Hall’s team has taken Anna to a restaurant, where Mac’s team has been told to meet them. Hall explains that Anna is the future 53rd President of the United States. She’s not, in the timeline Mac remembers, but the timeline has changed, and now the close election will be won by Anna. Mac and Hall are starting their usual sparring for dominance when the Faction begins its attack. Luca gets Anna safely behind furniture, and everyone else takes part in the shootout (except Phillip, who’s watching the cameras). Carly gets in some great sniper shots. The Director steps in and kills the last Faction attacker by message.


Mac decides that they need to get Anna to an isolated safehouse until the attack window closes at 4:00. Hall can’t resist arguing, but Luca steps in and agrees with Mac, so they drive out to a farm house that was seized by the FBI from some meth cookers.

Once there, Carly has them set up Claymores on the road. Hall is surprised that Mac takes orders from his tactician, but Mac says that Hall should, too. That sets Hall off on another lecture about the Director frequently pairing up their teams, so they have to learn to get along. Of course, the irony is that Hall’s the one who’s always trying to take over and won’t take suggestions.

While they’re arguing, a Faction drone flies overhead. Now it’s just a matter of time before the Faction attacks.

Trevor wonders if the Director sent Mac to keep a child alive to help him with grieving his lost baby. Mac snaps at Trevor that neither Trevor nor the Director are licensed therapists and they have no idea what he’s going through.

Why is MacLaren such a terrible person?

Trevor reminds Mac that he’s old enough to have watched two of his own sons die of old age. Mac still doesn’t think it’s the same, and Trevor says of course it isn’t, Mac’s grieving the loss of potential. He leaves unspoken the fact that he grieved the loss of two fully formed human beings who he’d known for decades, but shouldn’t have outlived. Grief isn’t a contest, but it’s Mac who turned it into one by deciding that no one else could ever understand his man pain.


Just as the Faction army is arriving at the Farmhouse, the Director uses Anna as a messenger to inform the travelers that protocol three has been suspended for the afternoon. They are to protect Anna Hamilton at all costs. Let’s hope that using kids as messengers is really as safe long term as the Director thinks it is, cause I sure wouldn’t want that done to my kid’s brain, or the future president’s.

The Faction army arrives, but the Director doesn’t intervene, and the travelers are forced into a shootout. They realize that the Faction has a space-time attenuator, which blocks the Director from being able to see into the area. Mac hands Trevor a grenade and sends him out to use his quarterback skills to throw it on the STA, which is in the back of a pick up truck.

Things are getting dire when Trevor gets the grenade into the truck and disables the STA. The Director immediately intervenes, killing many of the Faction travelers, and overwriting a few. As soon as they’re sure that the battle is over, Carly races out to go meet Marcy at David’s apartment. She’s already a few minutes late.

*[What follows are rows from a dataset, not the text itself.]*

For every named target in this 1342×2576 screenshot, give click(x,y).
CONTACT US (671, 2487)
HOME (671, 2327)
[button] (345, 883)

Anna’s parents arrive to pick her up, and it turns out that they are now travelers. Her original parents died trying to defend her in the timeline where the Faction was successful. The traveler parents promise Mac and Hall that Anna will never realize that they aren’t her original parents, and they’ll keep her safe. Anna gives Hall and Mac a big hug, then her parents take her home.

Agent MacLaren and “Agent” Hall shake hands, having developed a grudging amount of respect for each other.

Marcy has been getting closer and closer to hyperthemia and to flatlining, and she reaches that point just as Carly finds her in the tub. She’s still having random memories of her time with David before the reset. Carly pulls her from the tub and begins chest compressions. David gets home from work and races in to help Carly. She uses Marcy’s portable defibrillator and gets Marcy’s heart started again.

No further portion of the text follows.